→ Task instructions: From the records below, set down exactly the lines starting with the line that contains "Given: Click the オンライン決裁する button" and going on through the line that contains "The image size is (1280, 681).". Nothing else is wanted.

→ Exercise inputs:
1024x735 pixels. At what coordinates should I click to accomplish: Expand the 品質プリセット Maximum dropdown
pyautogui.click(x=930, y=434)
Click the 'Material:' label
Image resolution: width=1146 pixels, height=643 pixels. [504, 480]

* * *

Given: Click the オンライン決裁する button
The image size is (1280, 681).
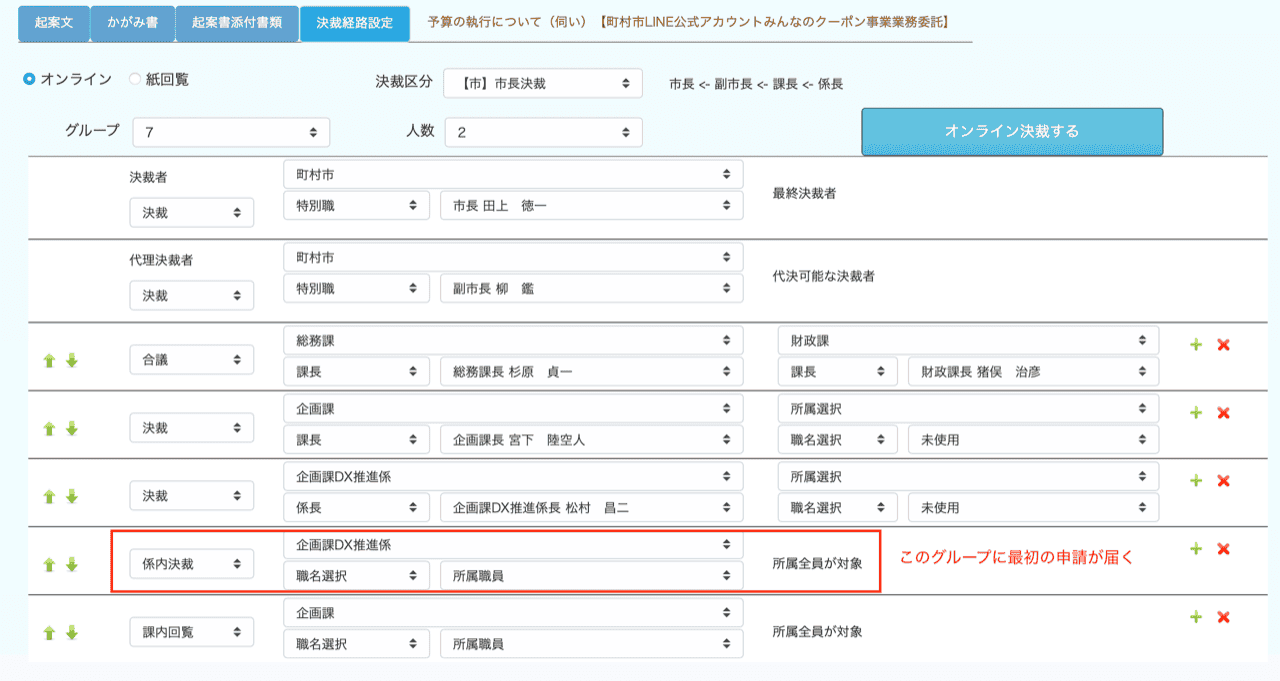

--

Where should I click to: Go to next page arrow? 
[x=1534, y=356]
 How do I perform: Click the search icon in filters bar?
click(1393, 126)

→ Written response:
Given: Click the オンライン決裁する button
The image size is (1280, 681).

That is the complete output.